In the case of Wind Waker, it seems that it is a game designed to keep the fans happy while they wait for the real Zelda Wii U game. It's not as though the remake is being released in place of an original game.
Still, there is a debate to be had over remakes. At what point does a game warrant or deserve a remake? I have a number of reasons why I think a game should, or indeed shouldn't, be remade.
Why games should be remade
1) Improved controls (Ocarina Of Time 3D, Okami)
We're all aware of games that have been let down by clunky or unnatural control schemes. The most famous example of this is probably the original Ocarina of Time: constantly swapping the heavy boots on and off in the Water Temple was an absolute nightmare, and even led to me giving up the entire game in frustration.
Reading back through interviews with Eiji Aonuma, it's something that bugged him for years so you can see why, given the opportunity on 3DS, Nintendo should remake the N64 classic. Not only were they able to improve the visuals but also right the wrongs of the Water Temple.

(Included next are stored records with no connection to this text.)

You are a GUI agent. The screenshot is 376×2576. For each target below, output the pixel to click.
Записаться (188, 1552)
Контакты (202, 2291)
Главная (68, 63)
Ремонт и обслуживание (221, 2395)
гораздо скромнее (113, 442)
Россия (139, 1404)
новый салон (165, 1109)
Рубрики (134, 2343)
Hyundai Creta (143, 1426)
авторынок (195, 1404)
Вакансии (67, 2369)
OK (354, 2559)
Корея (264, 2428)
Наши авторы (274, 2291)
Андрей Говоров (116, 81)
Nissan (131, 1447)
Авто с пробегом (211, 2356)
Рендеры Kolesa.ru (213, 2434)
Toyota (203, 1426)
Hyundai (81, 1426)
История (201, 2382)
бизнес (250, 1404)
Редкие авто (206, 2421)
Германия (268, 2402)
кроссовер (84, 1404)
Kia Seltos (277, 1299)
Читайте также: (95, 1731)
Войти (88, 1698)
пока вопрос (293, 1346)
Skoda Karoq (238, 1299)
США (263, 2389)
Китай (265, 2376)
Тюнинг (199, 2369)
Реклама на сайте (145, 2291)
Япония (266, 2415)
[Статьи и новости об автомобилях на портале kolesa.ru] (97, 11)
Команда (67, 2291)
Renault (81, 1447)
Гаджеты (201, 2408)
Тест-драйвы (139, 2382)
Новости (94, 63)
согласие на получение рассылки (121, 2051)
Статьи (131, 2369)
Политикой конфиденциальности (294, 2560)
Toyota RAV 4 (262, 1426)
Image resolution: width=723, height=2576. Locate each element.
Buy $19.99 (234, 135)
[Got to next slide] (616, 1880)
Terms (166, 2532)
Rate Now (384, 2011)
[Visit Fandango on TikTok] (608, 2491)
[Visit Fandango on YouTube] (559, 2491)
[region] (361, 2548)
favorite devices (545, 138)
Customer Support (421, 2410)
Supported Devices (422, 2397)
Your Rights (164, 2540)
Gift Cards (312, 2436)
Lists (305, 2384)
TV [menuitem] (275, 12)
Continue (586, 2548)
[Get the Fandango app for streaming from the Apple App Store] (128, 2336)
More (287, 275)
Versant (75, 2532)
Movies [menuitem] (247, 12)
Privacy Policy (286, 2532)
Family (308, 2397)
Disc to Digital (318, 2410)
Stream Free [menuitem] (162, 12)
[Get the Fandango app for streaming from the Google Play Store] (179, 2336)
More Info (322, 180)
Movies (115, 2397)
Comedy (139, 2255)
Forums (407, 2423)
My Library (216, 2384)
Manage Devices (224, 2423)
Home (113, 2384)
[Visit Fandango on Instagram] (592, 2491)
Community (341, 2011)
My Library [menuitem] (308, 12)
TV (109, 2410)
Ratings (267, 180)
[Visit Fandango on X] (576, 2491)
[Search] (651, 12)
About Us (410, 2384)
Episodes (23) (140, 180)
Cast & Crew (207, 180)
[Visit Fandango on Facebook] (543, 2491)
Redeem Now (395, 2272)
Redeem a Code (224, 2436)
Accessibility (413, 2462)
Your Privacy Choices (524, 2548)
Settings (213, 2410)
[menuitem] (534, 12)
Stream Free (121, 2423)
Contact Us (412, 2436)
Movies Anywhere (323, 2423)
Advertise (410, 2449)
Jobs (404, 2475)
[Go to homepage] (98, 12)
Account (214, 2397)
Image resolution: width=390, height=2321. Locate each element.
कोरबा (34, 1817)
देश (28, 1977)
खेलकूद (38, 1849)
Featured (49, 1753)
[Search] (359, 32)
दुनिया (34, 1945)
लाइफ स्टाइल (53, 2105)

You see, when a developer has an idea for how controls could be improved, there's definitely a strong argument for remaking a game.
Also, newer technology allows for a whole new control scheme to be implemented. Metroid Prime Trilogy is a prime example of this: the Wii Remote offers an excellent control scheme for first person shooters so it's only natural that the developers may want to revisit the game to make use of something that wasn't available at the time of the game's development.
Okami, for example, makes more sense on Wii than it ever did on PS2, thanks to the Wii Remote.